__Instructions for the task__
Take the lines from the one containing "The width and height of the screenshot is (639, 832)." through the final line below and restate them exactly. Omit the pictures.
↓
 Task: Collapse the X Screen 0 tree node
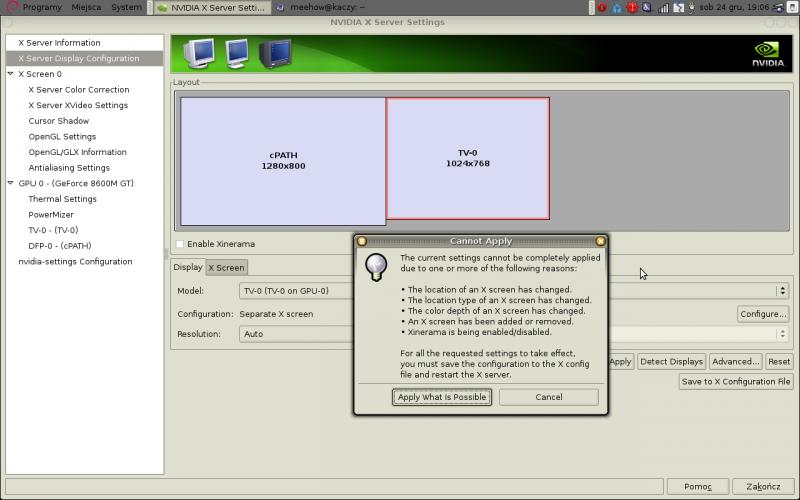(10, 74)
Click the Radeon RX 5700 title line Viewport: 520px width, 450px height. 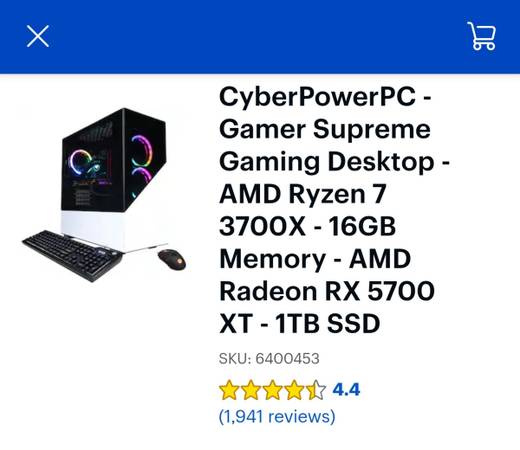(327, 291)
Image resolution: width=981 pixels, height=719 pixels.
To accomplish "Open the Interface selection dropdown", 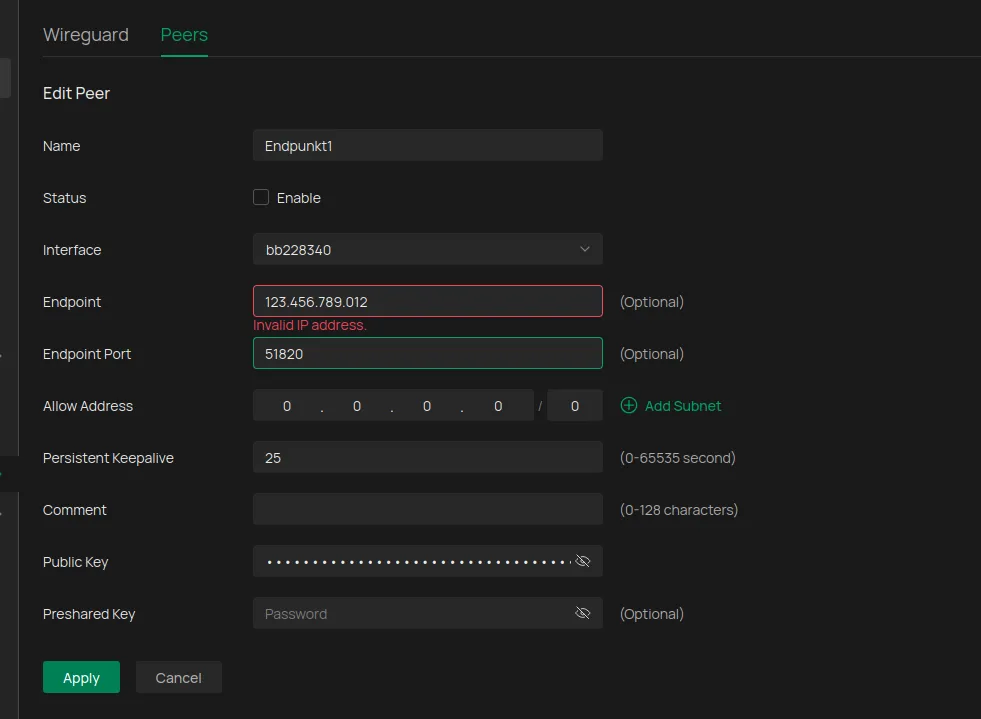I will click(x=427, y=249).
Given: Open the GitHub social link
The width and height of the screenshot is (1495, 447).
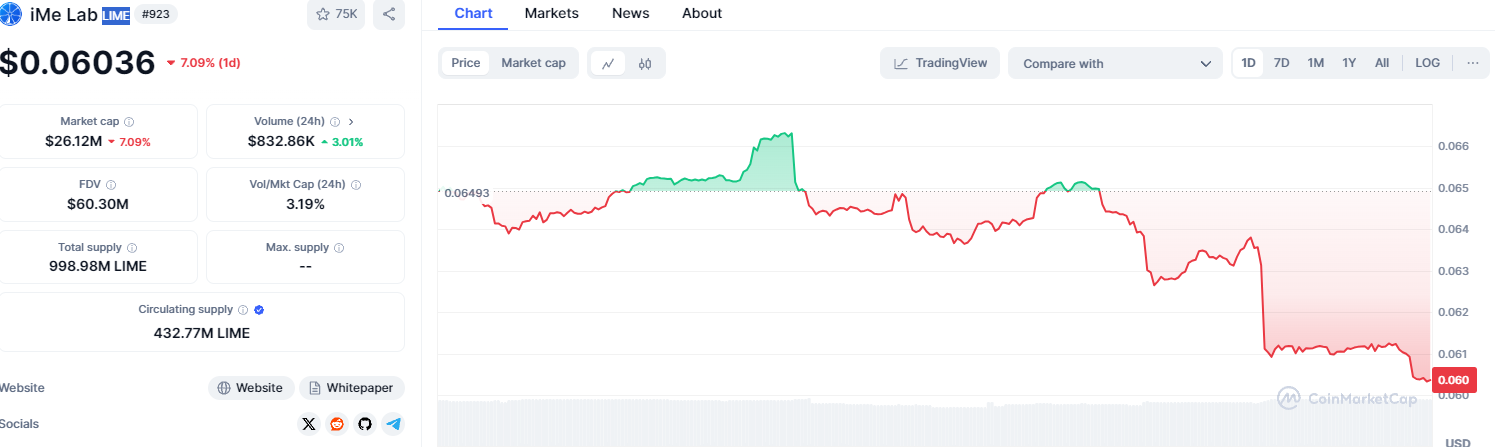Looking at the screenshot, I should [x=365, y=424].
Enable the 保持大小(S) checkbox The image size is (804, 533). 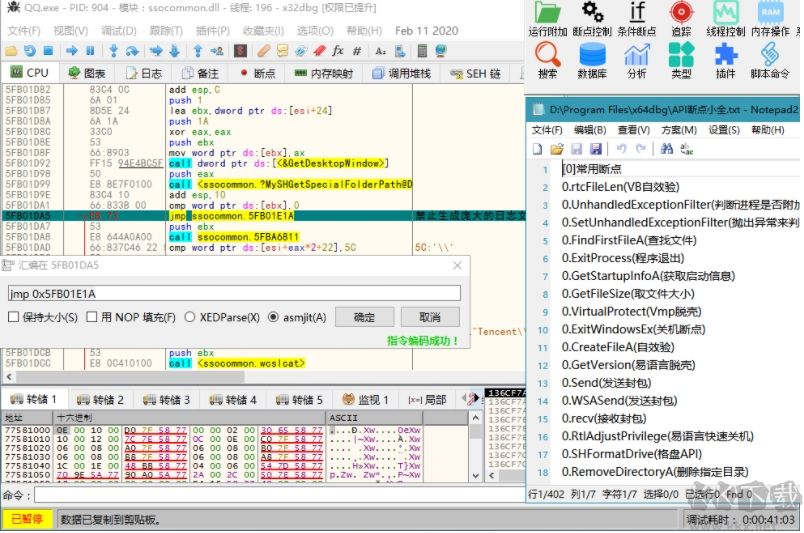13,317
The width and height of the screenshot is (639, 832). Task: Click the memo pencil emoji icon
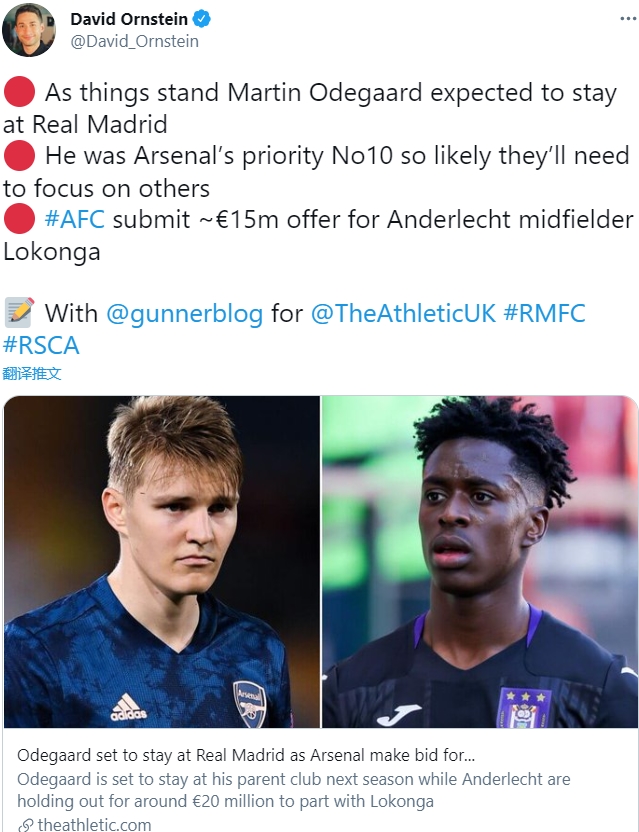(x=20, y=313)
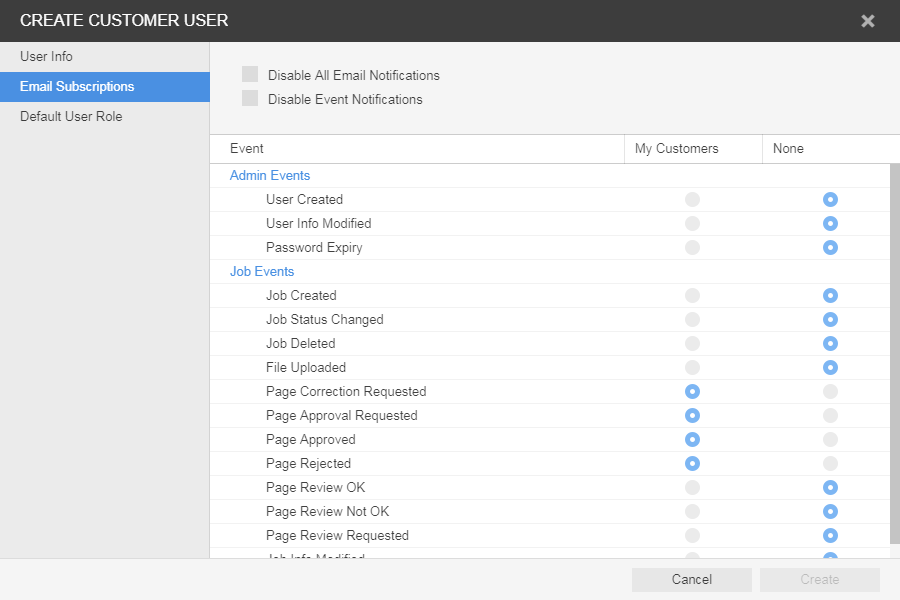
↑
__Response for this exercise__
The width and height of the screenshot is (639, 832). Task: Click the memo pencil emoji icon
(x=20, y=313)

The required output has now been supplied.